Engagée dans une profonde transformation, la Banque d’Algérie affiche une stratégie ambitieuse alliant stabilité monétaire, digitalisation du système bancaire et adaptation aux standards internationaux. Sous la conduite de son Gouverneur, Salah Eddine Taleb, l’institution monétaire entend consolider la résilience de l’économie nationale, tout en préparant le passage vers une économie sans cash à l’horizon 2028.
Par Akrem R.
Dans un entretien accordé à l’APS, en marge des Assemblées annuelles du FMI et de la Banque mondiale, tenues à Washington, le Gouverneur de la BA a d’abord rassuré sur la situation de l’économie nationale, qui fait preuve d’une résilience remarquable face aux chocs mondiaux, tout en amorçant une mutation profonde de son système bancaire.

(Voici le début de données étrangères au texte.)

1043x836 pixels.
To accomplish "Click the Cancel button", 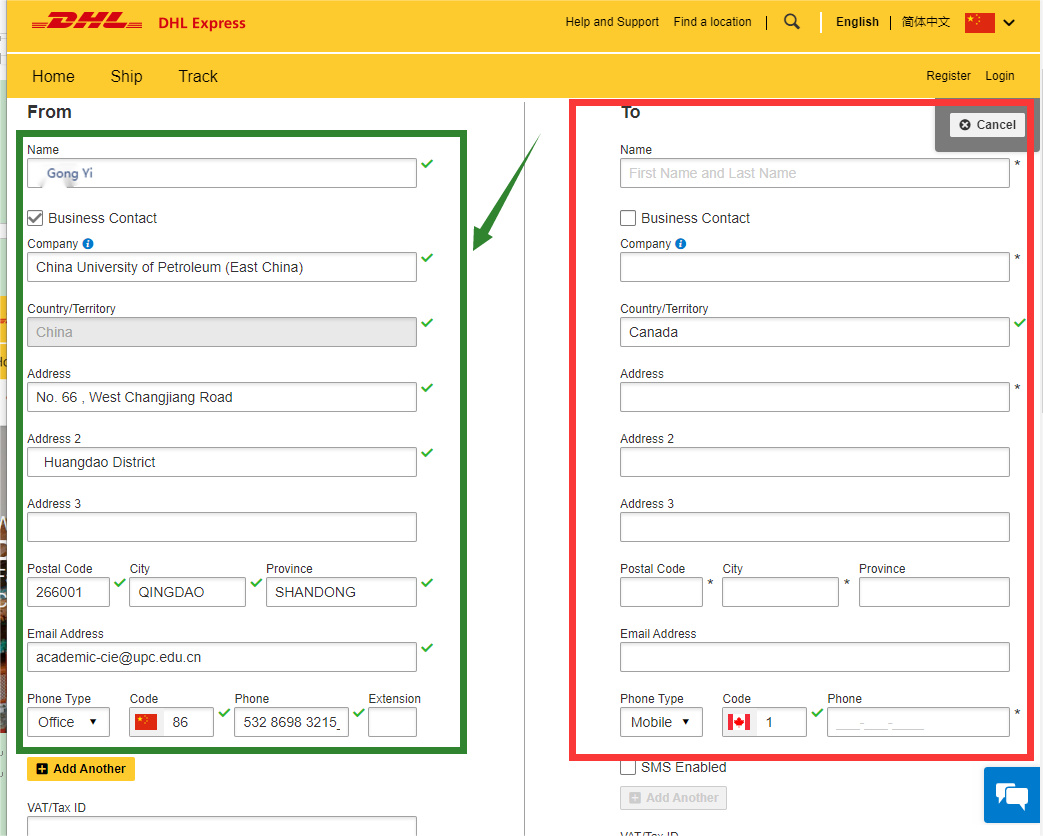I will coord(987,125).
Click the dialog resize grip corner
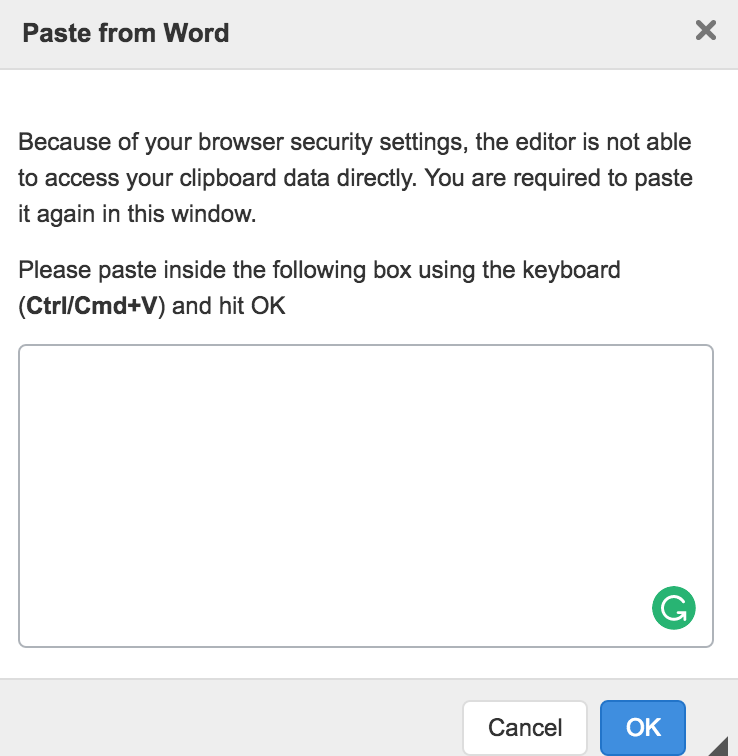The width and height of the screenshot is (738, 756). click(725, 744)
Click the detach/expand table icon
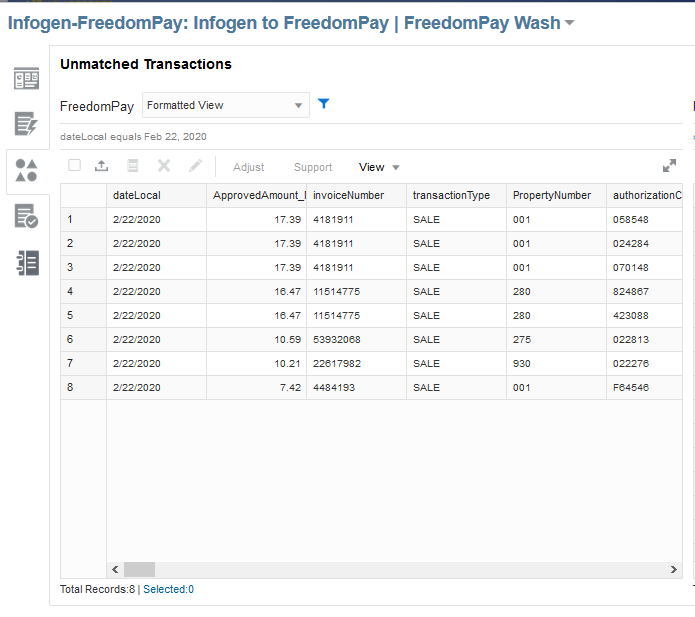Screen dimensions: 695x617 pos(669,166)
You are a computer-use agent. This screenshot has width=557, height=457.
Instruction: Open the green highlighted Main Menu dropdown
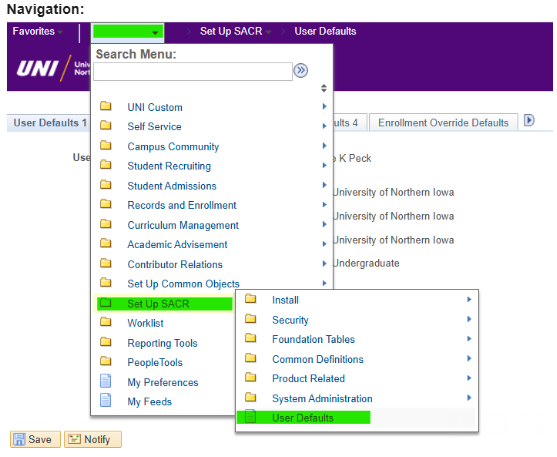[x=127, y=32]
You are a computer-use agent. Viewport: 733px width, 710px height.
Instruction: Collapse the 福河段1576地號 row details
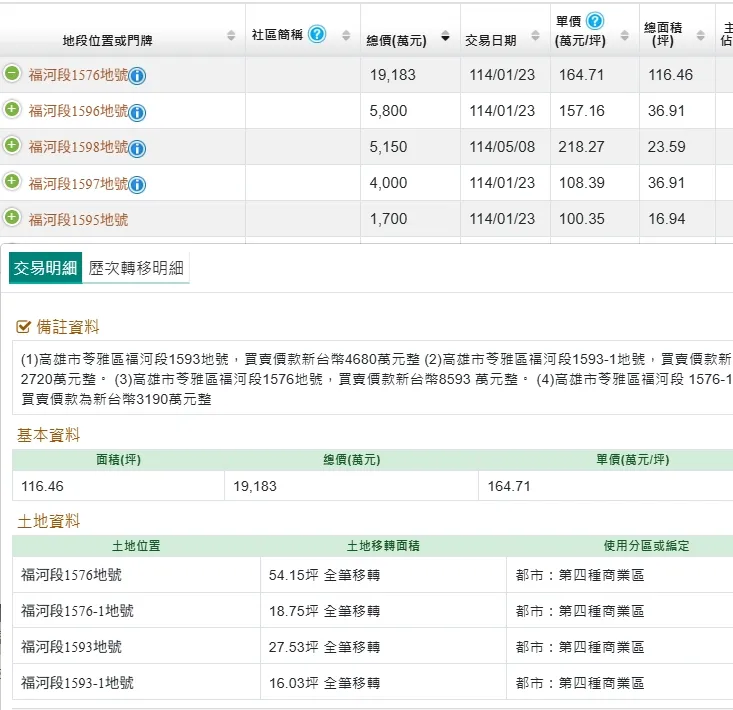coord(12,73)
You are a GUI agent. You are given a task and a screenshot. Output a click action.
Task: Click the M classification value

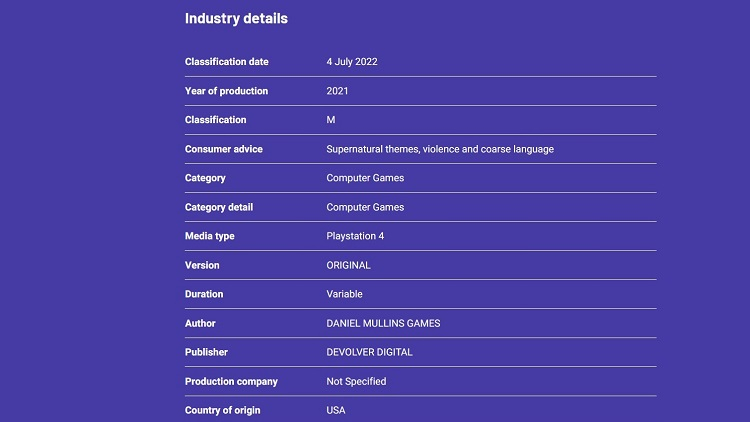(331, 120)
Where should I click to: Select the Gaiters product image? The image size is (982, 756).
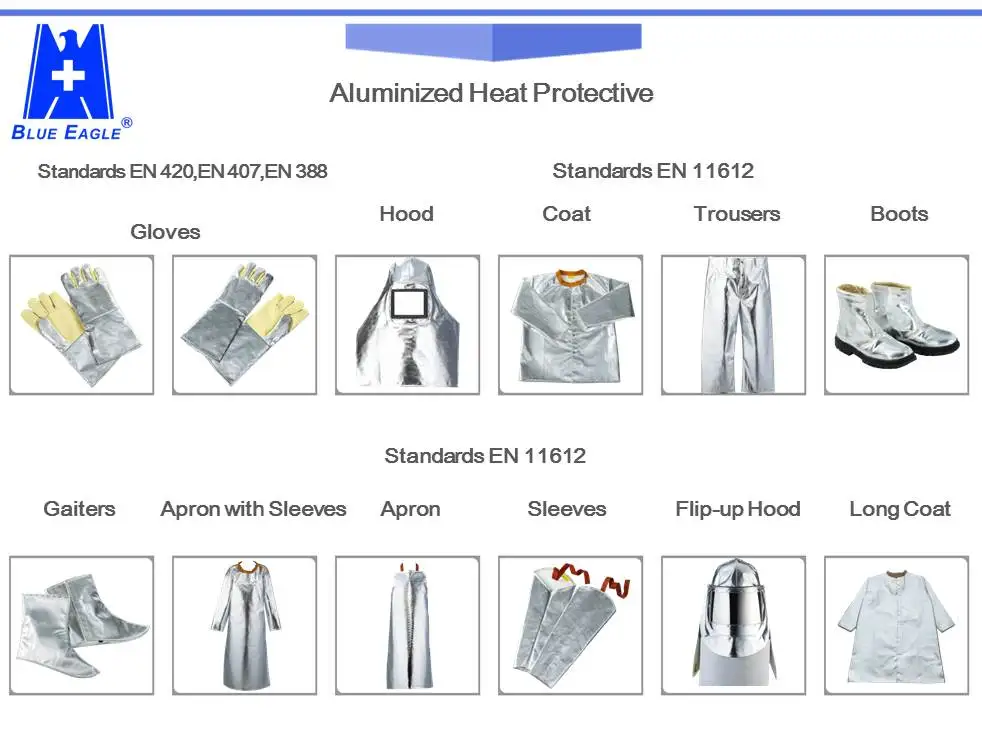point(80,622)
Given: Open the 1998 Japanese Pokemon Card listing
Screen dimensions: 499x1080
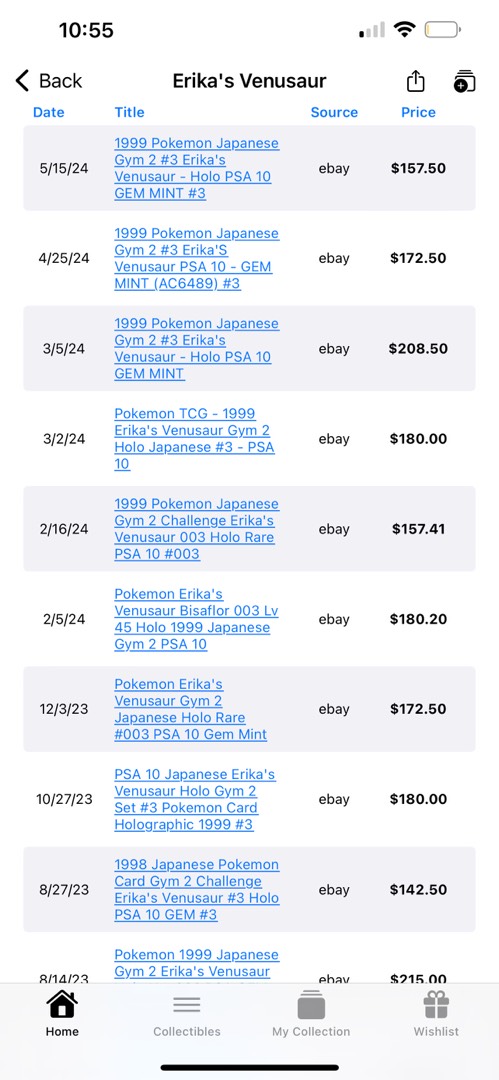Looking at the screenshot, I should tap(196, 889).
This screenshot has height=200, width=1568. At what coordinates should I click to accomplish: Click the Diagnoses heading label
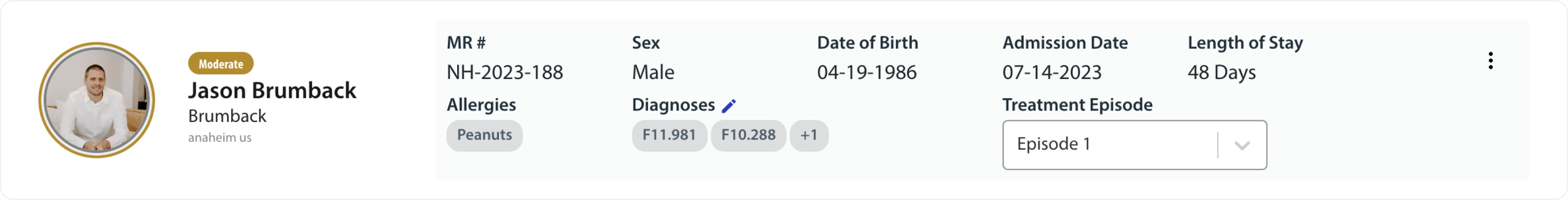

En effet, cette solidité repose notamment sur la croissance soutenue hors hydrocarbures et sur la politique prônée par la Banque centrale pour renforcer la capacité des banques à financer l’économie.
À cela s’ajoutent un niveau confortable des réserves de change, une inflation maîtrisée et un endettement extérieur quasi nul. Ces indicateurs, souligne-t-il, traduisent la bonne santé macroéconomique du pays et l’efficacité des politiques monétaires adoptées ces dernières années, dont la prudence et la réactivité sont les maîtres mots.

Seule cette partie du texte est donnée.